The authors have declared that no competing interests exist.

Figures

**Fig 1. Analysis of liver fibrosis in *med23*^f/f and *med23*^Δli mice after chronic administration of CCl₄.**
(A) Histology analysis of livers from *med23*^f/f and *med23*^Δli mice. The liver sections of *med23*^f/f and *med23*^Δli mice after chronic CCl₄ administration were stained with Sirius red and α-SMA. Representative pictures were shown. (B) Quantification of Sirius red–positive (*n =* 5 per group) and α-SMA-positive areas (*n =* 7 per group) in the liver sections of *med23*^f/f and *med23*^Δli mice. (C) The total protein was extracted from whole livers of *med23*^f/f and *med23*^Δli mice and analyzed by western blotting using the indicated antibodies. GAPDH was used as a loading control. (D-F) The total RNA was extracted from whole livers of *med23*^f/f and *med23*^Δli mice and then analyzed by qRT-PCR to detect the expression of the liver fibrosis-associated genes. The expression was normalized to *Gapdh* (*n =* 7 per group). Data are presented as means ± SEM. *P < 0.05, **P < 0.01, ***P < 0.001. For underlying data, see S1 Data file. α-SMA, alpha-smooth muscle actin; CCl₄, carbon tetrachloride; Col, collagen; GAPDH, glyceraldehyde 3-phosphate dehydrogenase; *med23*, Mediator complex subunit 23; *med23*^Δli, liver-specific knockout of *Med23*; *med23*^f/f, *med23-*floxed; Mmp, matrix metalloproteinase; Pdgfβ, platelet derived growth factor beta; Pdgfrβ, platelet-derived growth factor receptor beta; qRT-PCR, quantitative real-time PCR; Tgfβ1, transforming growth factor beta 1; Tgfβr1, transforming growth factor beta receptor 1; Timp, tissue inhibitor of metalloproteinase.

**Fig 2. Reduced liver cell death and enhanced hepatocyte proliferation in *med23*^Δli mice after chronic administration of CCl₄.**
(A) Representative views of TUNEL staining and α-SMA staining in the liver sections of *med23*^f/f and *med23*^Δli mice. (B) Quantification of TUNEL-positive cells from the liver sections of *med23*^f/f and *med23*^Δli mice (*med23*^f/f, *n =* 6; *med23*^Δli, *n =* 7). (C) The expression of antiapoptotic genes (*cIAP1* and *cIAP2)* in whole-liver extracts was analyzed by qRT-PCR (*n =* 7 per group). (D) Representative views and quantification of PCNA staining in the liver sections of *med23*^f/f and *med23*^Δli mice (*n =* 7 per group). (E) qRT-PCR analysis of proliferative genes (*Hgf*, *CyclinD1*, *c-Fos*, and *c-Jun*) in whole-liver extracts of *med23*^f/f and *med23*^Δli mice (*n =* 7 per group).

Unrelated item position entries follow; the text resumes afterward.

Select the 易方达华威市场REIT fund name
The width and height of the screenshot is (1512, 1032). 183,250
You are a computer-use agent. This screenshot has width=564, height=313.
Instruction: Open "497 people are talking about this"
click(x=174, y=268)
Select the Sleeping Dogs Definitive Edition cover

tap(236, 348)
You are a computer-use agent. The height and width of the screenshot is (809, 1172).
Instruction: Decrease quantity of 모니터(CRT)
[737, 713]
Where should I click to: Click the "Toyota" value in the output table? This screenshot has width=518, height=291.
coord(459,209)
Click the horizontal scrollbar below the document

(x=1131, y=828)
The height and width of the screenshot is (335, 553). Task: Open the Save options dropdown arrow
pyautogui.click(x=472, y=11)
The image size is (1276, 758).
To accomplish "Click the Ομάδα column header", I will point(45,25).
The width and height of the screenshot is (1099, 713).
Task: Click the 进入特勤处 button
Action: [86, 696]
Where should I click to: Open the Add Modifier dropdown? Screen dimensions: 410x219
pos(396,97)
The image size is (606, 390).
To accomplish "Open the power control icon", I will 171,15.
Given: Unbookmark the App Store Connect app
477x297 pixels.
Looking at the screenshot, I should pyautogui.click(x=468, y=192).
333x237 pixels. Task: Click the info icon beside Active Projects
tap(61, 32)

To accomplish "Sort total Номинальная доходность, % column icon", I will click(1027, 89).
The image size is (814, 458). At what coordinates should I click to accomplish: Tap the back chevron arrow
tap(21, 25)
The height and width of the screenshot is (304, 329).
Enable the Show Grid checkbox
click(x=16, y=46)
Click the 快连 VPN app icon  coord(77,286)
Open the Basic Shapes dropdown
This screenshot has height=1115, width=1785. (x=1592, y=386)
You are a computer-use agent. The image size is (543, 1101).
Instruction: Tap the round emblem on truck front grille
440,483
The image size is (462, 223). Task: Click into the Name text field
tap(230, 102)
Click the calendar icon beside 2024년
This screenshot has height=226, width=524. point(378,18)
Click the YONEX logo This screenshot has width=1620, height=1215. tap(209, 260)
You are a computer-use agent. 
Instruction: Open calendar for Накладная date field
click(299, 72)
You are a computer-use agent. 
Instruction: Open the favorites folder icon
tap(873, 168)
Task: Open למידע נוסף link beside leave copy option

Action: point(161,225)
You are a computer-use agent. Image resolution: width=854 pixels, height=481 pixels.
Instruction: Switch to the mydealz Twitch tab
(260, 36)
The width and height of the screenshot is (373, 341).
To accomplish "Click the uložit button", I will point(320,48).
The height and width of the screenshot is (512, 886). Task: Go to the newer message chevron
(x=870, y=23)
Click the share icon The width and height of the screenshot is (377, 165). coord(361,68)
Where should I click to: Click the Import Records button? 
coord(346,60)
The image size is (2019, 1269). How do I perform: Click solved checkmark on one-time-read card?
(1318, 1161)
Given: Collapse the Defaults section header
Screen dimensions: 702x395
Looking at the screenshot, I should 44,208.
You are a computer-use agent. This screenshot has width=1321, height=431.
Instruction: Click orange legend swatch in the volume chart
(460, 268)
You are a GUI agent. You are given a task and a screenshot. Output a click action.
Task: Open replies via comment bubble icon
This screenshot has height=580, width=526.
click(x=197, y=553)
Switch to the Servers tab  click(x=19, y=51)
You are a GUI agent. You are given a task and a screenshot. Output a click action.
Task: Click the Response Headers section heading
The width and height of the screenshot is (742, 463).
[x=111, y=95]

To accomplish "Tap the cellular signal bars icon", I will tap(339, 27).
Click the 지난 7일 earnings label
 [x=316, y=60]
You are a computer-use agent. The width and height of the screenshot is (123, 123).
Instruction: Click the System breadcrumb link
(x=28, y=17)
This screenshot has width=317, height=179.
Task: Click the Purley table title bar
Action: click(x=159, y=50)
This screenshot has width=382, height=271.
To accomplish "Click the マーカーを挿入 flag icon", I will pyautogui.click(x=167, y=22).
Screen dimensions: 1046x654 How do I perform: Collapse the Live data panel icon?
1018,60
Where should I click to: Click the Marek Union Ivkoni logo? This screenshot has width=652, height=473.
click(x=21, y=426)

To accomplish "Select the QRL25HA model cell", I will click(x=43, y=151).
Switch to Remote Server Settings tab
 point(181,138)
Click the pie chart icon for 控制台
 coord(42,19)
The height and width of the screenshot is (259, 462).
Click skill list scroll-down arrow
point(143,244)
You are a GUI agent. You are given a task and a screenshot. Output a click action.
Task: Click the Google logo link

Data are presented as means ± SEM. *P < 0.05, **P < 0.01. For underlying data, see S1 Data file. α-SMA, alpha-smooth muscle actin; CCl₄, carbon tetrachloride; cIAP, cellular inhibitor of apoptosis protein; Hgf, hepatocyte growth factor; *med23*, Mediator complex subunit 23; *med23*^Δli, liver-specific knockout of *Med23*; *med23*^f/f, *med23-*floxed; PCNA, proliferating cell nuclear antigen; qRT-PCR, quantitative real-time PCR.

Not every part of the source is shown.